(Extracted records)

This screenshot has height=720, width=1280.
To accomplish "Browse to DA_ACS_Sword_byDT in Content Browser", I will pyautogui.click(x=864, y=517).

(End Extracted records)
(Extracted records)

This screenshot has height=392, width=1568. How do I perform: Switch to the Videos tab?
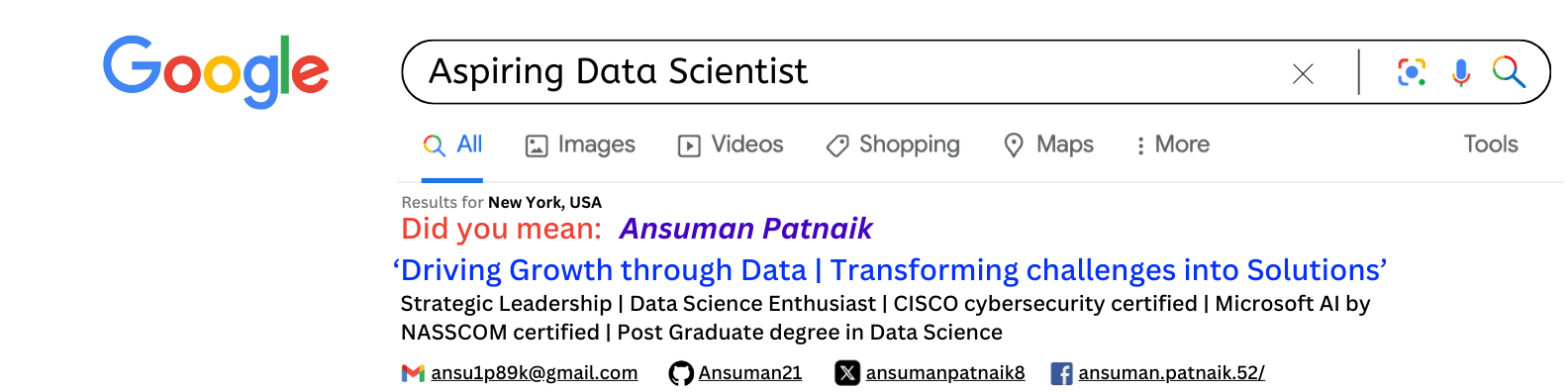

(End Extracted records)
(Extracted records)

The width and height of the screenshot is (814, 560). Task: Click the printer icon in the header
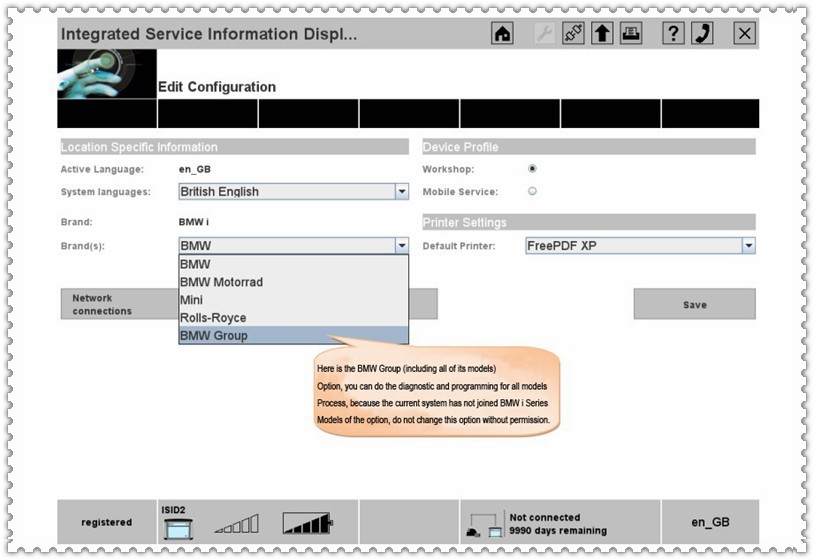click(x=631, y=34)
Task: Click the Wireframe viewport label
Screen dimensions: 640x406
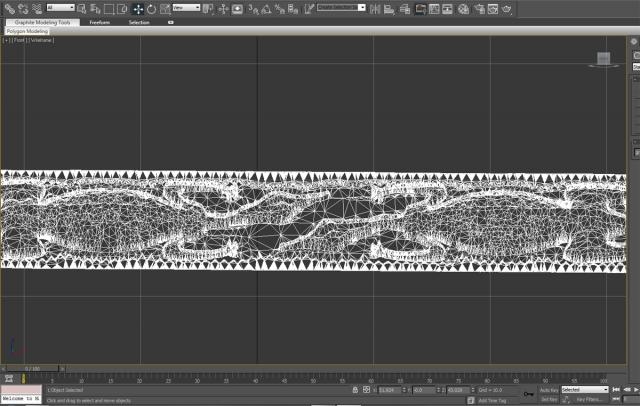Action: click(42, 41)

(End Extracted records)

Assignment -
Could you return all lines from the records that include the word "This"?

Exercise result -
This screenshot has height=720, width=1280.
This screenshot has height=392, width=1568. How do I perform: Switch to the Videos tab?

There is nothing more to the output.